TASK INSTRUCTIONS
Retype the entries exactly, but skip the pictures.

RAW DATA
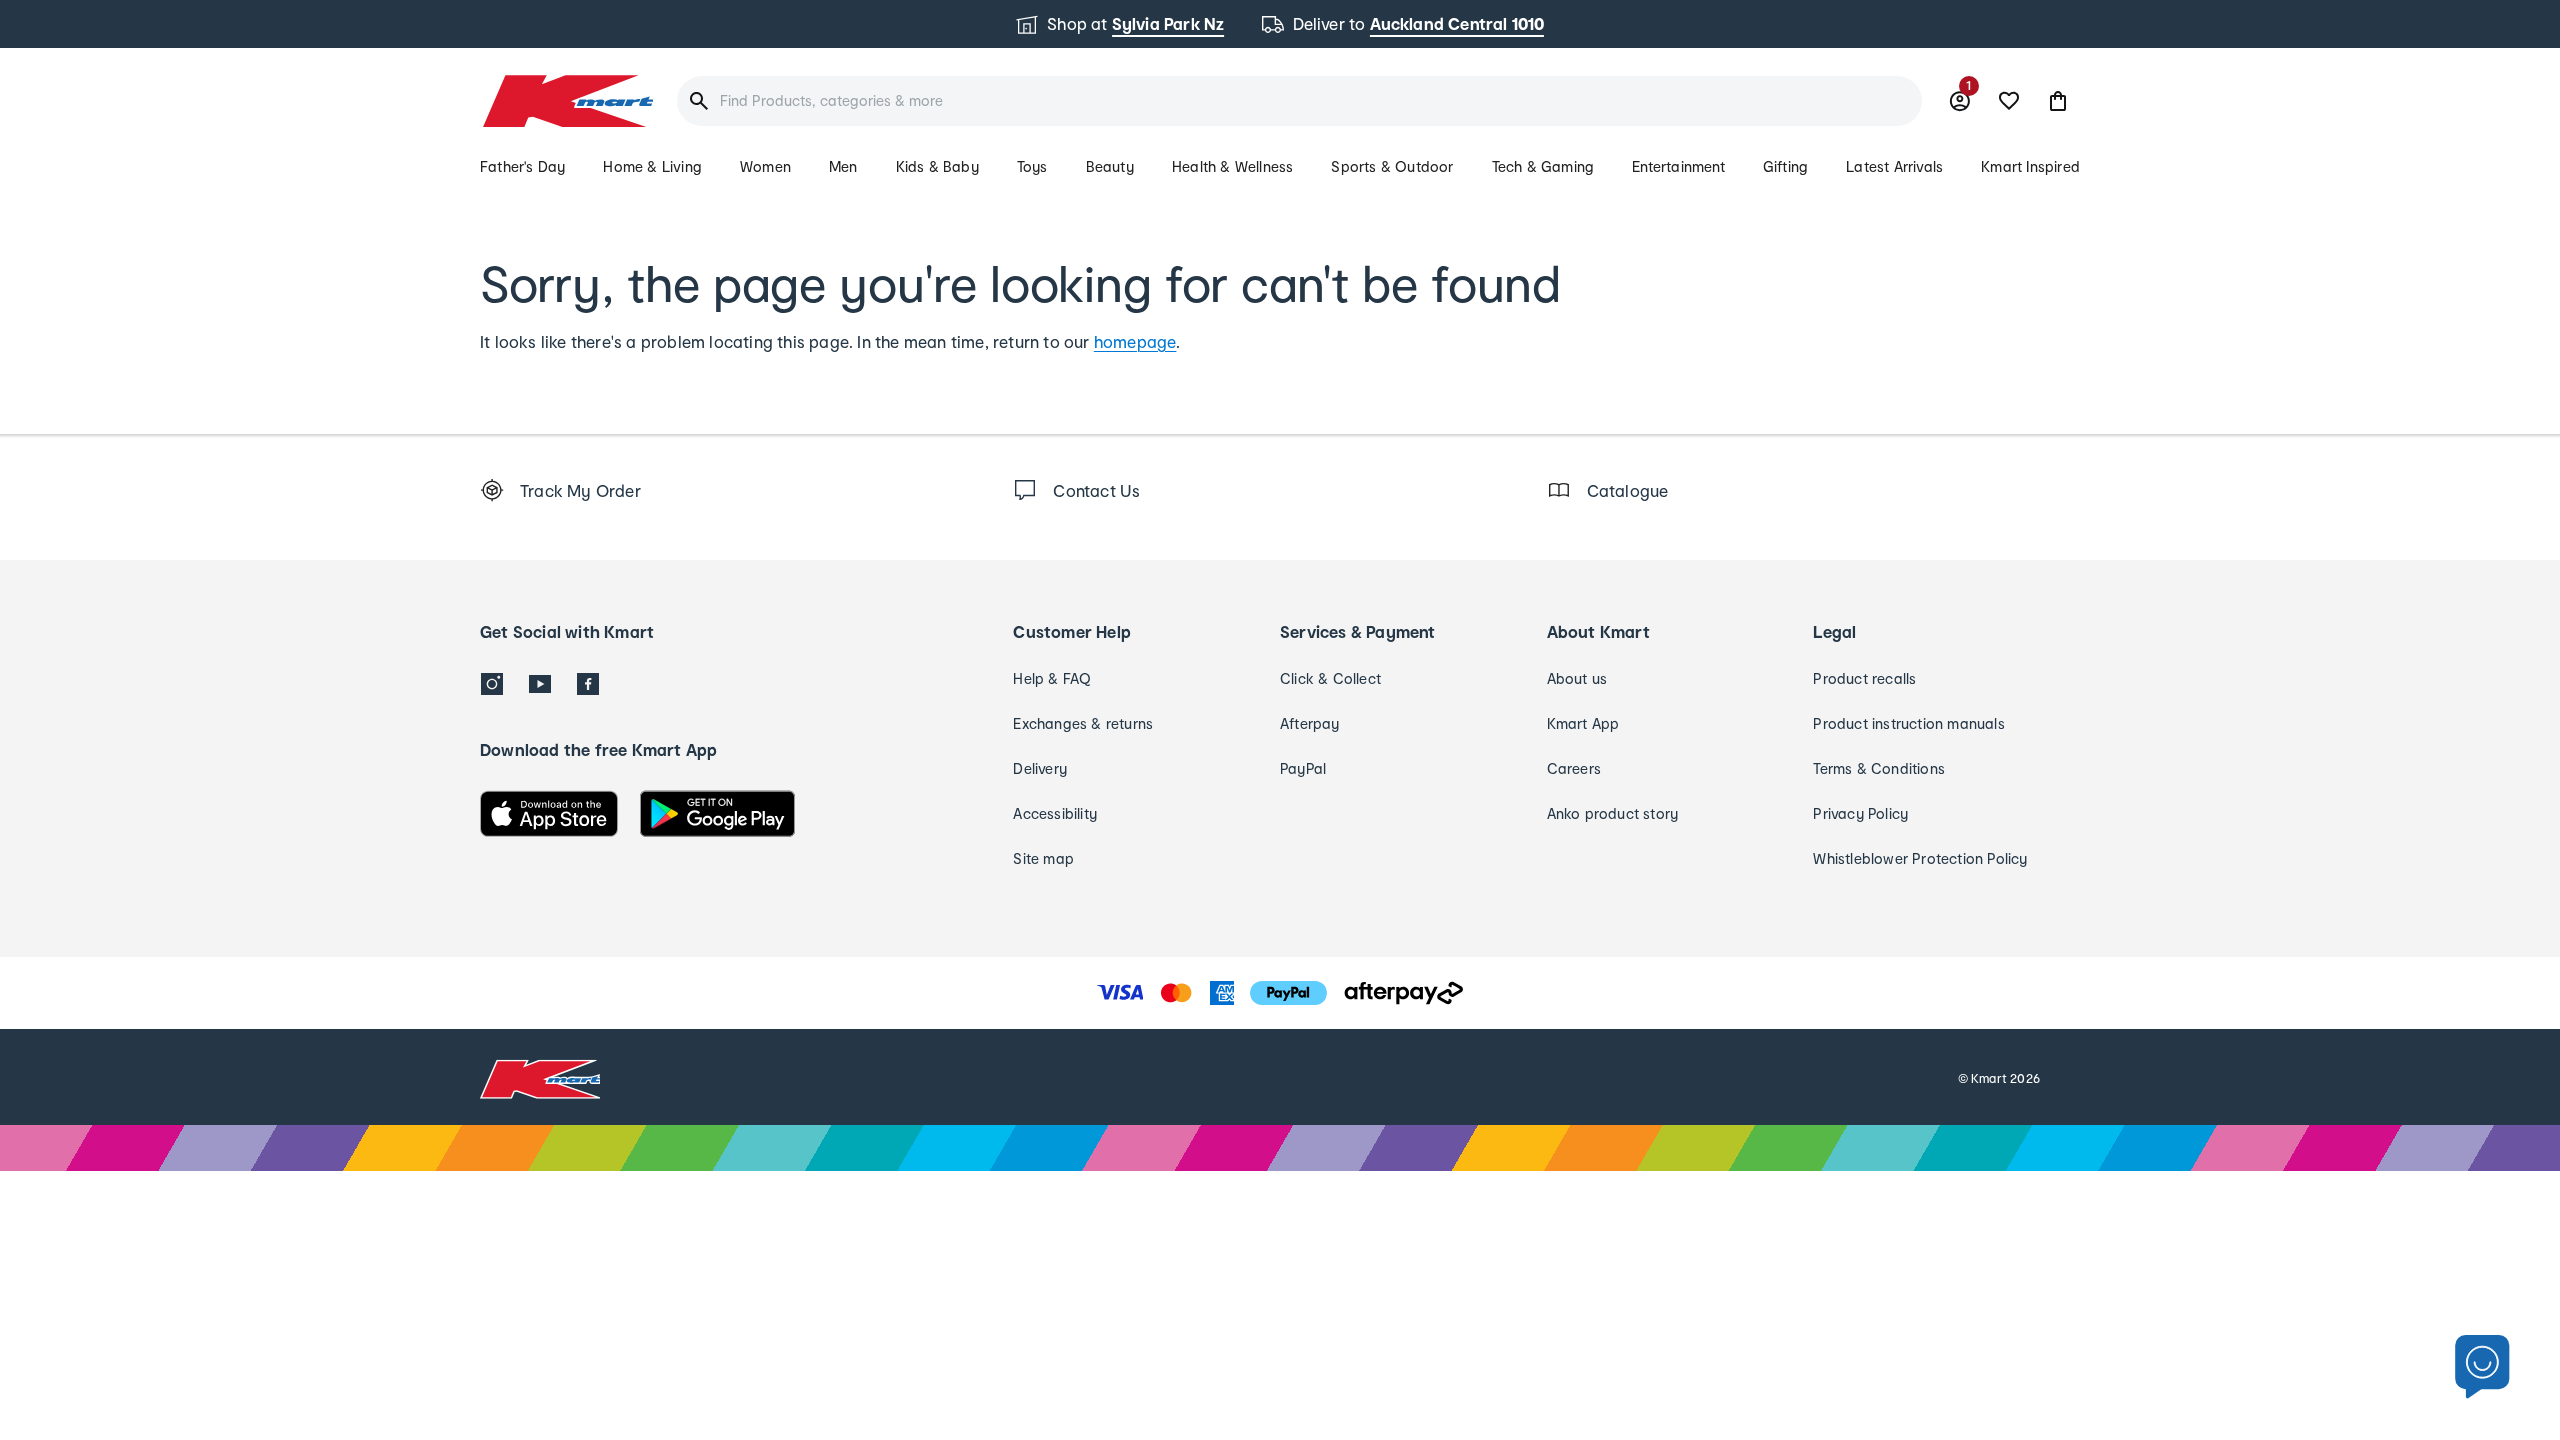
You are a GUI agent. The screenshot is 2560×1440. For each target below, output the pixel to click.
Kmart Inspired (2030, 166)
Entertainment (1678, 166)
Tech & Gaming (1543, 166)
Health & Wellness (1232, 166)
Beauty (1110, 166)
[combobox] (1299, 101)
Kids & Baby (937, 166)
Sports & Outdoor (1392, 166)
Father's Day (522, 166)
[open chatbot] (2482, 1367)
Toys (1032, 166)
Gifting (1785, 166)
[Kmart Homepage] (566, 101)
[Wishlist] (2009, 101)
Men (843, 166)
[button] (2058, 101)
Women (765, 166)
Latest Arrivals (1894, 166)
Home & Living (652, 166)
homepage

RESPONSE AREA
You are a GUI agent. The screenshot is 2560×1440. For each target below, output the pixel to click.
Kmart Inspired (2030, 166)
Entertainment (1678, 166)
Tech & Gaming (1543, 166)
Health & Wellness (1232, 166)
Beauty (1110, 166)
[combobox] (1299, 101)
Kids & Baby (937, 166)
Sports & Outdoor (1392, 166)
Father's Day (522, 166)
[open chatbot] (2482, 1367)
Toys (1032, 166)
Gifting (1785, 166)
[Kmart Homepage] (566, 101)
[Wishlist] (2009, 101)
Men (843, 166)
[button] (2058, 101)
Women (765, 166)
Latest Arrivals (1894, 166)
Home & Living (652, 166)
homepage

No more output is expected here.